» **Problem description**:
Once you know how many lines below hold "Programari", reply with that number and add nothing.

Items from a dataset
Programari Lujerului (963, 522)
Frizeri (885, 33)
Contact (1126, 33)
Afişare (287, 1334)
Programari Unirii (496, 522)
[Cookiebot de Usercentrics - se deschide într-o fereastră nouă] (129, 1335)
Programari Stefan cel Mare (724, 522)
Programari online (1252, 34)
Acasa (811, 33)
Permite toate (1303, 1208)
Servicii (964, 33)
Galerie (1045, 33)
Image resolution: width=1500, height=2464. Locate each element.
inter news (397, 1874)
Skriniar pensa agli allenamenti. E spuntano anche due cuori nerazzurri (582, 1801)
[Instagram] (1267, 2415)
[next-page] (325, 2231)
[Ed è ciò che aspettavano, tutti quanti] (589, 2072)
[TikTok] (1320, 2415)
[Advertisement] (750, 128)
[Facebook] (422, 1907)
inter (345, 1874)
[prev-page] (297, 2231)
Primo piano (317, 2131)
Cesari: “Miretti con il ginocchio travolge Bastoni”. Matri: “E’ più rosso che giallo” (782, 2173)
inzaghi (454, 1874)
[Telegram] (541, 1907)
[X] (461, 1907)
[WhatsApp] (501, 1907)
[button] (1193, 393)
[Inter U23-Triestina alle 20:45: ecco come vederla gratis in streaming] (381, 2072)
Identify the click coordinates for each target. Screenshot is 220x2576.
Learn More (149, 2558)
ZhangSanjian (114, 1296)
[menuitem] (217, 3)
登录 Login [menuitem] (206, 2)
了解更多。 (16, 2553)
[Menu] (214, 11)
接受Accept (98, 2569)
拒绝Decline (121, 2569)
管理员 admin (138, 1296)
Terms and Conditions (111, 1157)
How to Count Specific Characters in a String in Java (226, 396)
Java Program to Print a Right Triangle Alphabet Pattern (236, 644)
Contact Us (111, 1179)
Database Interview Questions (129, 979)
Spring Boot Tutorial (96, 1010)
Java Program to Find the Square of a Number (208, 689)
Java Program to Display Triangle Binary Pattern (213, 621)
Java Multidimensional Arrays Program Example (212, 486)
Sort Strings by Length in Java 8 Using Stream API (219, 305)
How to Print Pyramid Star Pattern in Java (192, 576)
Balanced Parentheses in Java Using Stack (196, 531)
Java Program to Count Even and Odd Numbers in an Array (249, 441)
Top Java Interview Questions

» **Exercise answer**:
4